Jak się domyślacie obu tych składników mam w tzw. "opór"


Dalsze wypełnianie nisz jak powyżej, wzmocnienia taśmowe(tu nazywa się to: "bracing") wymagały nieco gimnastyki w rodzaju gry w tetrisa gumowymi klockami:


Nadeszła kolej na wełnę mineralną która znalazła swoje miejsce jak na obrazku poniżej. Sufit to podwieszone płyty styropianowe na plastikowych listwach tradycyjnie służących do czegoś zupełnie innego (tu jeszcze zasoby nieodżałowanego składu złomu w Auckland). :


Tu już mamy zrobiony podwieszony sufit i folia zabezpieczona listwami które stanowić będą rusztowanie dla sufitu.


Zawijanie folią od środka.
Po drodze przeciąganie kabli i inne zabawy elektro-zbrojeniowe. Drobnym szczegółem jest to że wszystko musi być odporne na temperaturę - kable w silikonie i w metalowych wężach. Są oczywiście specjalne komponenty za grube pliki dolków, ale: silikonowy przedłużacz i 20 metrów rurki prysznicowej - tam skąd zwykle... 

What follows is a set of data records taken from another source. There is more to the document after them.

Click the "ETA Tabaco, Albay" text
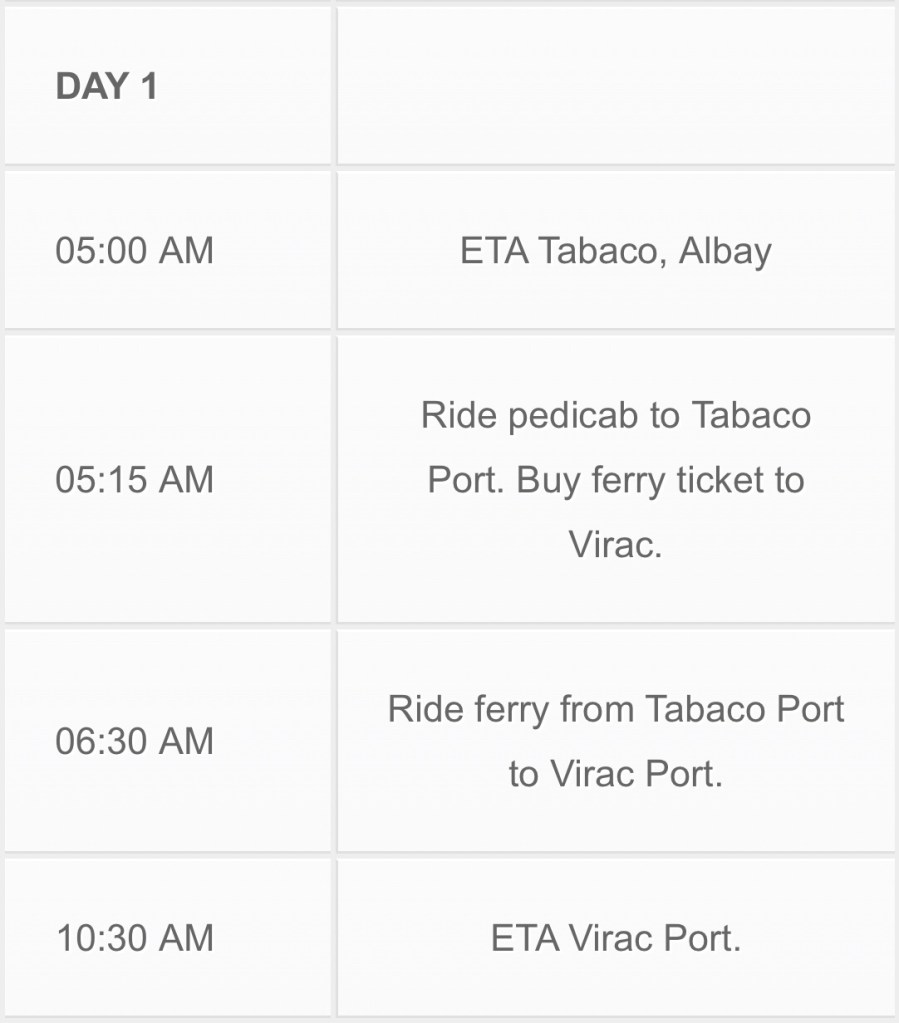The width and height of the screenshot is (899, 1023). click(616, 250)
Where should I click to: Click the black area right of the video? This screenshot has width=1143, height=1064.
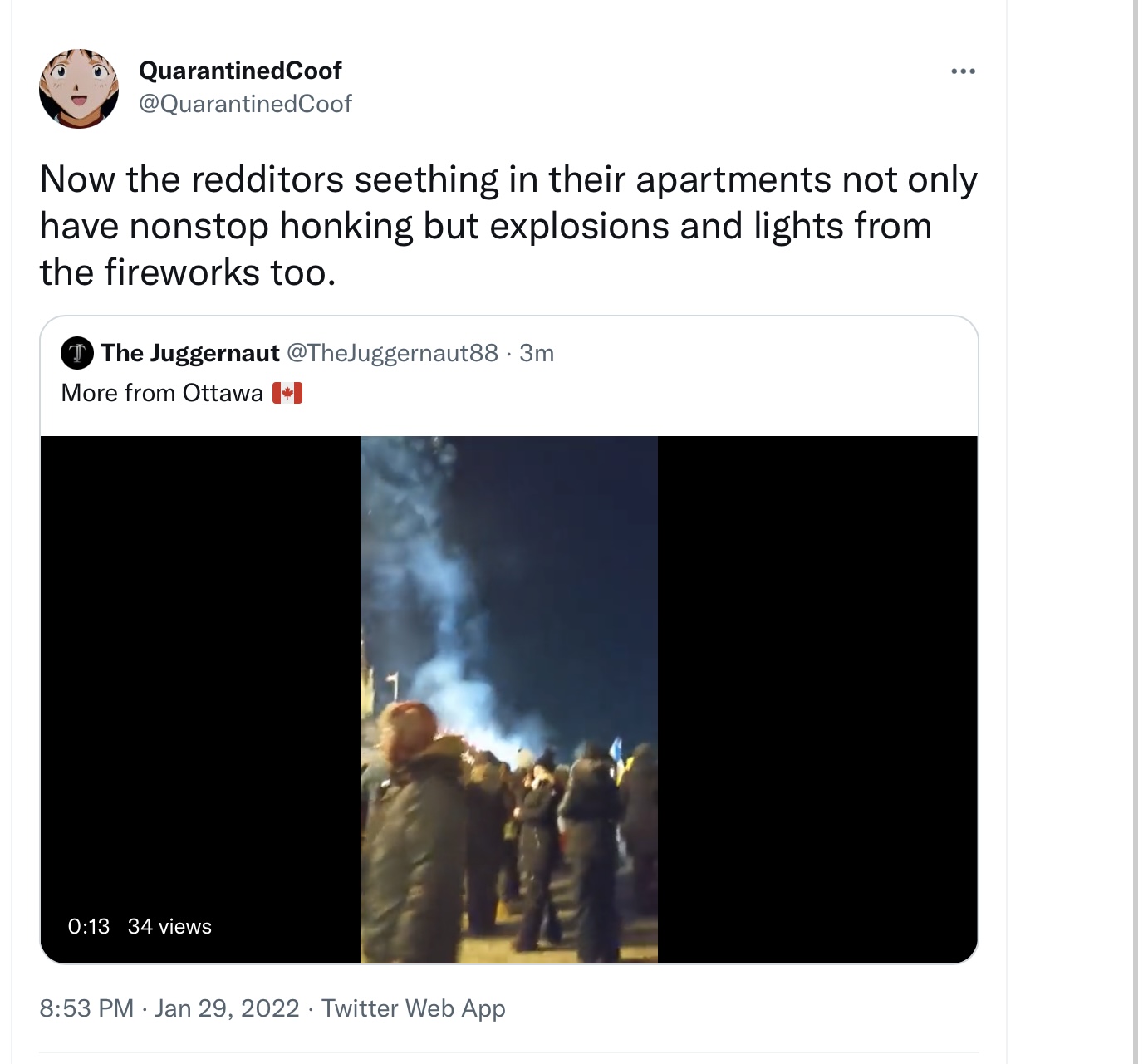(x=817, y=699)
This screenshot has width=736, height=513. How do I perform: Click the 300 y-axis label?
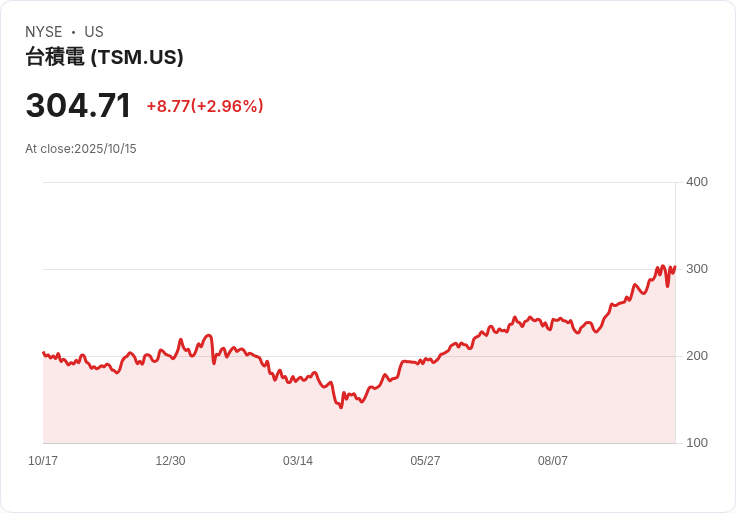coord(696,268)
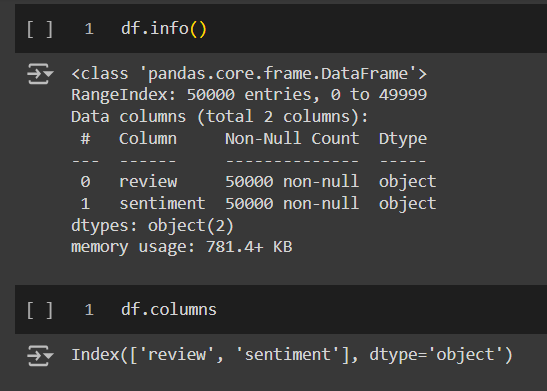Run the df.columns cell
Image resolution: width=547 pixels, height=391 pixels.
coord(40,310)
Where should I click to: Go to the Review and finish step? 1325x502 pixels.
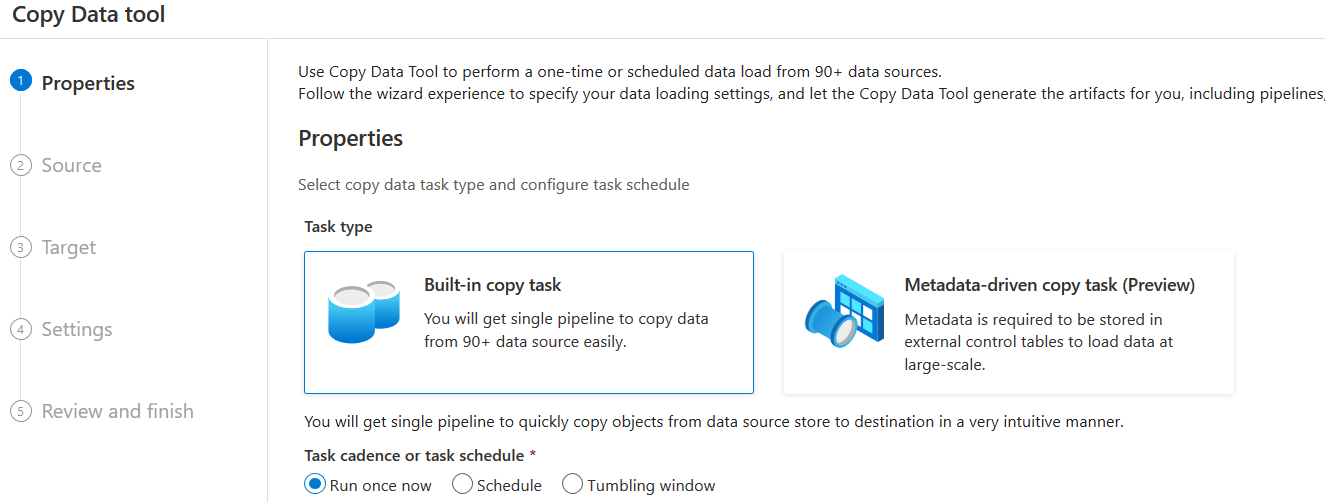click(x=117, y=411)
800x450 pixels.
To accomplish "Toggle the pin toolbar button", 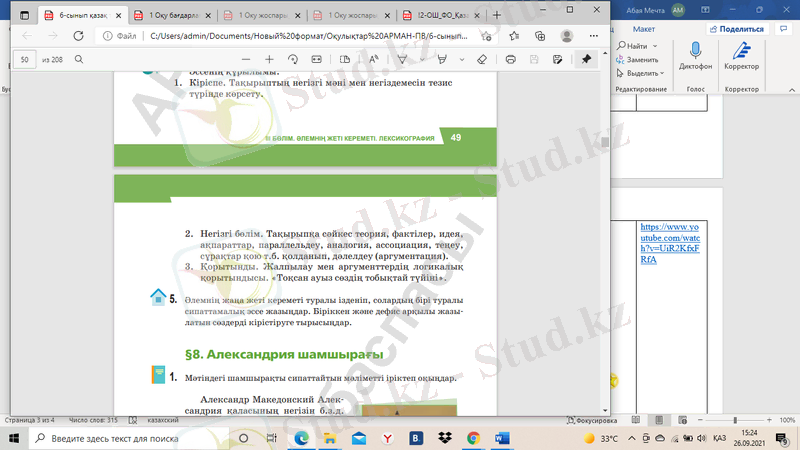I will point(586,60).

Gotowa izolacja wnętrza, wygląda jak kabina sputnika lub satelita na "lewą stronę". :


W oczekiwaniu na panele świerkowe zacząłem warstwę zewnętrzną - tu poszły deski wykorzystywane do budowy tarasów, uznałem że będzie oryginalniej... Nie będę robił klocka z blachy falistej czy co gorsza z sidingu. 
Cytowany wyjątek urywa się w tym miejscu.